Repository files navigation

NACC Form Validator

Data quality rules validation module for NACC form data.

The validator is based on the Cerberus python library, which allows validating data using quality rules defined as data. See the Cerberus usage examples for more detail.

Table of Contents

See the Usage doc for a quick-start usage guide with examples. In general, all documentation outside this README lives under docs.

Setup

Before getting started, it is recommended to do your installations and work in a virtual environment. You can set one up with the following command:

# create; you want to use a Python version that matches the interpreter specified in pants.toml, which in this case is Python 3.11
python3.11 -m venv path/to/your/venv

# activate
source path/to/your/venv/bin/activate

# deactivate
deactivate

Next, you'll need to get the distribution for this package. The strategies to use the package defined in this repository are to

  1. clone the repository and build a distribution locally, or
  2. reference a distribution attached to a release on GitHub.

Once you have the distribution, you can install it with

pip3 install dist/nacc_form_validator-VERSION-py3-none-any.whl

Installing Pants

This repository uses pants for developing and building the distributions.

Install pants with one of the following. See Installing Pants for more information.

For Linux:

bash get-pants.sh

For macOS:

brew install pantsbuild/tap/pants

You will need to make sure that you have a Python version compatible with the interpreter set in the pants.toml file.

The repo has a VSCode devcontainer configuration that ensures a compatible Python is available. You need Docker installed, and VSCode with Dev Containers enabled. For this follow the Dev Containers tutorial to the point of "Check Installation".

Formatting and Linting

To format and lint with pants, run:

pants fmt nacc_form_validator::   # fixes formatting
pants lint nacc_form_validator::  # run linter

Testing

To test with pants, run:

# use the --test-force flag to ignore the cache and force all tests to run
pants test ::

Building a Distribution

To package the distribution with pants, run:

pants package nacc_form_validator:dist

will then build sdist and wheel distributions in the dist directory.
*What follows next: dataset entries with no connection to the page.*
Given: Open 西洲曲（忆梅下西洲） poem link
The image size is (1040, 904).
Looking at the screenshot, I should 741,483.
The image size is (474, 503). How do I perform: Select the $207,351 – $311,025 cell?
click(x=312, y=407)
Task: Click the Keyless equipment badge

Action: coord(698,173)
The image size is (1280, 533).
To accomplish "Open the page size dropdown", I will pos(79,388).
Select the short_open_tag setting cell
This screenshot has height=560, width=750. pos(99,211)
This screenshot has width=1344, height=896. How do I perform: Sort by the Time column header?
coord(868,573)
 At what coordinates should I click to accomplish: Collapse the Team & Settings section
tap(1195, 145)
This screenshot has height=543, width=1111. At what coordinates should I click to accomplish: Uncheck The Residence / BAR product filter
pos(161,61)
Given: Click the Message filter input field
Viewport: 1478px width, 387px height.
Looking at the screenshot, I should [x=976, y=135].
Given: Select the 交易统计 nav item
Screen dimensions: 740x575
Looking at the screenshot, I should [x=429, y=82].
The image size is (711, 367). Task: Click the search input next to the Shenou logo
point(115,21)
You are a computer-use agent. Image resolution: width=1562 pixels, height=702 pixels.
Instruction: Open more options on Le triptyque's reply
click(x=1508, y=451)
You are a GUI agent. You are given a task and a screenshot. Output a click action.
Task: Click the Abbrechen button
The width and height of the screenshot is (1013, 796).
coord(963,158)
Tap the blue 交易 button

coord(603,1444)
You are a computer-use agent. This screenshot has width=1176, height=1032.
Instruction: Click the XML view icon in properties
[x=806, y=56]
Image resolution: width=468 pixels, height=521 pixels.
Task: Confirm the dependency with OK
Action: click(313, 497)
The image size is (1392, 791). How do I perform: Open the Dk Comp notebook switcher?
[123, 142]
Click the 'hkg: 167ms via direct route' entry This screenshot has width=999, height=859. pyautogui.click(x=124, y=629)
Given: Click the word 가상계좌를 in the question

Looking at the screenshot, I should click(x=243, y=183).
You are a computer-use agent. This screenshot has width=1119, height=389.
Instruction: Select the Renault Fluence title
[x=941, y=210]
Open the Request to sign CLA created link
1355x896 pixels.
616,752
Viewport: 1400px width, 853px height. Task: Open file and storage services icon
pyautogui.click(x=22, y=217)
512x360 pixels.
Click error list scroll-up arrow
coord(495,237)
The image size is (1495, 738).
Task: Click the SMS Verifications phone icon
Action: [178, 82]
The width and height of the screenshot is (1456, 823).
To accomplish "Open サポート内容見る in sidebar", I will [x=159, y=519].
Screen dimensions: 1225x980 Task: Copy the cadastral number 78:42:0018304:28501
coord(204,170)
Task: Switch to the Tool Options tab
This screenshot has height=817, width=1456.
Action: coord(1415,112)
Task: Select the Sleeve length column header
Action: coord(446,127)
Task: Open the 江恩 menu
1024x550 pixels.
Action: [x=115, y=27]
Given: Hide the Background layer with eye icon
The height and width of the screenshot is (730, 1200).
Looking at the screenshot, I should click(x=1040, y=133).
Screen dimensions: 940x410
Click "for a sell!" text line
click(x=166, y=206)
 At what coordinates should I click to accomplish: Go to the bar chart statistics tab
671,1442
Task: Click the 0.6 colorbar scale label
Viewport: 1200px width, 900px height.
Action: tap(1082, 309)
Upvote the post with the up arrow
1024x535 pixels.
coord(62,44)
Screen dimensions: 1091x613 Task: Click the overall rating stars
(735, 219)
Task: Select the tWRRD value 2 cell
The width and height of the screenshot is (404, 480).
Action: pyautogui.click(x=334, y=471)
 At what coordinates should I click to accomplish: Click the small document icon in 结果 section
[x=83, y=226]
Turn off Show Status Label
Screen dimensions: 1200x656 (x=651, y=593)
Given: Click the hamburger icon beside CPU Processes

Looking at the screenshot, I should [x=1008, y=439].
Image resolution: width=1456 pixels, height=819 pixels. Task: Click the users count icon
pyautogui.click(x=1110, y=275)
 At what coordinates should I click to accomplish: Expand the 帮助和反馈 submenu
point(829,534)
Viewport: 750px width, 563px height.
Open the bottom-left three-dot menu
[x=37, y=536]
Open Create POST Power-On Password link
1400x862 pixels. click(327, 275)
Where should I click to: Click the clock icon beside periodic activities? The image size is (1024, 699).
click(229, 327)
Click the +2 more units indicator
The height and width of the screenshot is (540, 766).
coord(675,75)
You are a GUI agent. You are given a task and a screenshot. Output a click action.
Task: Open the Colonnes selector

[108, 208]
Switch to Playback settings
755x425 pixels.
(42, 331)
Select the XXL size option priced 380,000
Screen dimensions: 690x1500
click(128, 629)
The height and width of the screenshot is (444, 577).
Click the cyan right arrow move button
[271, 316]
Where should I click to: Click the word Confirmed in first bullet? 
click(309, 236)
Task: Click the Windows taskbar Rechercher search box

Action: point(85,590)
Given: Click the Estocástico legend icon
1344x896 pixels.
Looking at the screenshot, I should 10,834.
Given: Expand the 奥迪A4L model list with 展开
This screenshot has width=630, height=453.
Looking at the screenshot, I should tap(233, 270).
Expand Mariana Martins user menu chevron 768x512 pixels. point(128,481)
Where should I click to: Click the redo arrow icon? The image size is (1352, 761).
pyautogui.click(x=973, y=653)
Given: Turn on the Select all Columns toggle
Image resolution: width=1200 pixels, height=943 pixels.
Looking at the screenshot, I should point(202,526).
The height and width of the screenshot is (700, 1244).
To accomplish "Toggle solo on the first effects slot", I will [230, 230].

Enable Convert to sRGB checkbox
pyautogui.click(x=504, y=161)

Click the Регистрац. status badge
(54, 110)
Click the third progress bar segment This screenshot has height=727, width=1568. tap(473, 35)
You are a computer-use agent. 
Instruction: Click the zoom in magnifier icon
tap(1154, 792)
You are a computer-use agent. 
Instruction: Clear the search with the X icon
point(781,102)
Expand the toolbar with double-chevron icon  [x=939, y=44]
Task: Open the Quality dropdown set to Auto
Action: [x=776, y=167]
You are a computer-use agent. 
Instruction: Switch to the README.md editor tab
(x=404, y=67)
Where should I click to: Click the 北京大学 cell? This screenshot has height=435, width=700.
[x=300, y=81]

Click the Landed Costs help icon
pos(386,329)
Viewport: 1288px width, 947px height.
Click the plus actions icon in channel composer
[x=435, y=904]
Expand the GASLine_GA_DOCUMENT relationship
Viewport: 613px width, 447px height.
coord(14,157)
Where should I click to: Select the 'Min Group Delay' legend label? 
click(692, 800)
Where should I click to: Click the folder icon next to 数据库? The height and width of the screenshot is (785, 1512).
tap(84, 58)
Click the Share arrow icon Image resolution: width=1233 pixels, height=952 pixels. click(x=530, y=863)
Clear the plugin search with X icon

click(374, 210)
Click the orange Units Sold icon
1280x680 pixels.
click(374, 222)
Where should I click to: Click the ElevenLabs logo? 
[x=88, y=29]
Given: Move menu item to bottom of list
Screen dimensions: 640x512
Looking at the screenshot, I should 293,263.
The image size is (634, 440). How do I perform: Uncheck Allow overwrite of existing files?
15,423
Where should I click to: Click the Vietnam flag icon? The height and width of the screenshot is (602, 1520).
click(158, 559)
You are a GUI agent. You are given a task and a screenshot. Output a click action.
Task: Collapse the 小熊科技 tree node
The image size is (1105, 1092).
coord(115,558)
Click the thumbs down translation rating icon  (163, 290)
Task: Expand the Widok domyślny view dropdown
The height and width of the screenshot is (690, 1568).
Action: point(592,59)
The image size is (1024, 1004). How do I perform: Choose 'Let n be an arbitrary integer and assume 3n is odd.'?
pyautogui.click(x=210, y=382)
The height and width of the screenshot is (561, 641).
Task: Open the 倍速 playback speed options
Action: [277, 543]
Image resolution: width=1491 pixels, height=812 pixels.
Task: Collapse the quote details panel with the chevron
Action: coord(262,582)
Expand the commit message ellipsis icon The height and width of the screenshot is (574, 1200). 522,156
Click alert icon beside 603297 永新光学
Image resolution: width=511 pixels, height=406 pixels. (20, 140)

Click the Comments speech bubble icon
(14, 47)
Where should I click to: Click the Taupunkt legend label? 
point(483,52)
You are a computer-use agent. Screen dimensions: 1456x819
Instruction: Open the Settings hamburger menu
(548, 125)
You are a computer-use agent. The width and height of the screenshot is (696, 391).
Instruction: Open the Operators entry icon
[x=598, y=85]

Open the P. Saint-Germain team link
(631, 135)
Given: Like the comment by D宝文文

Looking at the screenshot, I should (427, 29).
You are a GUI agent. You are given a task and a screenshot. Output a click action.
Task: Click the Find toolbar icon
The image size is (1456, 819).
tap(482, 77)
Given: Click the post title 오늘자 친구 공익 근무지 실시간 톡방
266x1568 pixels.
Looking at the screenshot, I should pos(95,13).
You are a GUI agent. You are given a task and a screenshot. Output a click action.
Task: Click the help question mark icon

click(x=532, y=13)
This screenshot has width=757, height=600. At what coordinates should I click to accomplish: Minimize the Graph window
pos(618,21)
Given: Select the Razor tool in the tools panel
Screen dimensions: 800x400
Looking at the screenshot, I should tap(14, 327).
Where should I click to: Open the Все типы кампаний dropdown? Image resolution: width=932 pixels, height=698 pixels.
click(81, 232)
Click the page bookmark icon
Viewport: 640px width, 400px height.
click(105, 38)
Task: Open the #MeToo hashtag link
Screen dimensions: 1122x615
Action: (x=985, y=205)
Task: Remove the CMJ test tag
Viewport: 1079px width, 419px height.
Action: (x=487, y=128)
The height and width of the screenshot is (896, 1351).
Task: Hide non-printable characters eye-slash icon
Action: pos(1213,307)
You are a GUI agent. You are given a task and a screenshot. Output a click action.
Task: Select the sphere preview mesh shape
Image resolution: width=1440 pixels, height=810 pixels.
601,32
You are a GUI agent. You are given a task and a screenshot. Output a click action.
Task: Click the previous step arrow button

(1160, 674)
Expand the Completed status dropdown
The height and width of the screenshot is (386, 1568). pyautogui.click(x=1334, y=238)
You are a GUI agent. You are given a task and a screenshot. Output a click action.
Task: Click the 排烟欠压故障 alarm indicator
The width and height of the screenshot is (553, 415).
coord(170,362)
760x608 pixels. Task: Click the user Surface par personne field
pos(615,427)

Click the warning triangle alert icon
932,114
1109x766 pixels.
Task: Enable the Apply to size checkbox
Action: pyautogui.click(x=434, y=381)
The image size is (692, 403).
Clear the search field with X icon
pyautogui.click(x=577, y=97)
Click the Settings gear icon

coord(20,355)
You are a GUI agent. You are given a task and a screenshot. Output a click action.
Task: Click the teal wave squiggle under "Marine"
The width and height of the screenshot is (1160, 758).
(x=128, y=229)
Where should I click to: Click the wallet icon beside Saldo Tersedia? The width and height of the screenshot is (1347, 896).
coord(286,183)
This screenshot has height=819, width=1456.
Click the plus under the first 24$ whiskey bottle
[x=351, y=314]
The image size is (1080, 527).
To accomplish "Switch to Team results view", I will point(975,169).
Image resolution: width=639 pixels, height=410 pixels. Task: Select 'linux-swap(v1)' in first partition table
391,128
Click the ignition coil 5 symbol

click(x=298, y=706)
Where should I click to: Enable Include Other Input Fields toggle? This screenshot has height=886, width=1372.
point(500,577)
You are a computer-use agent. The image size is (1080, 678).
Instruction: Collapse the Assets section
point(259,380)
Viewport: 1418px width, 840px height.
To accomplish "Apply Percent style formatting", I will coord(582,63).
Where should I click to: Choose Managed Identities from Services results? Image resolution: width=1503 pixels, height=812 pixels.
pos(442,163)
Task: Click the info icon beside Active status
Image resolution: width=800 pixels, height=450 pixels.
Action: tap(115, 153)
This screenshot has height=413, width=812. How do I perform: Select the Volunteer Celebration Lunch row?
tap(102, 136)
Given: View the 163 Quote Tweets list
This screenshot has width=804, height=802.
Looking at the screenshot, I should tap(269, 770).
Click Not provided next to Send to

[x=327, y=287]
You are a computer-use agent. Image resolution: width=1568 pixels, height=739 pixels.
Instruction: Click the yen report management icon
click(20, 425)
The version number on the distribution files is set in the validator/BUILD file.

Common Build Issues

Incompatible Python Interpreter

If you do not have a Python version compatible with the interpreter set in the pants.toml file, it will fail with something similar to the following when trying to build the distribution:

Examined the following interpreters:
1.)    /opt/homebrew/Cellar/python@3.12/3.12.5/Frameworks/Python.framework/Versions/3.12/bin/python3.12 CPython==3.12.5
2.) /Library/Developer/CommandLineTools/Library/Frameworks/Python3.framework/Versions/3.9/bin/python3.9 CPython==3.9.6

No interpreter compatible with the requested constraints was found:

  Version matches CPython==3.11.*

As mentioned earlier, you can use a VSCode devcontainer configuration. Otherwise, you need to set up an environment (preferably a virtual one) with the correct Python version (in this case, Python 3.11).

macOS Incompatible Architecture

On macOS, if you see a long error that ends with the following when trying to build the distribution:

(mach-o file, but is an incompatible architecture (have 'x86_64', need 'arm64e' or 'arm64'))

make sure that the pants_version in pants.toml is >=2.22.0.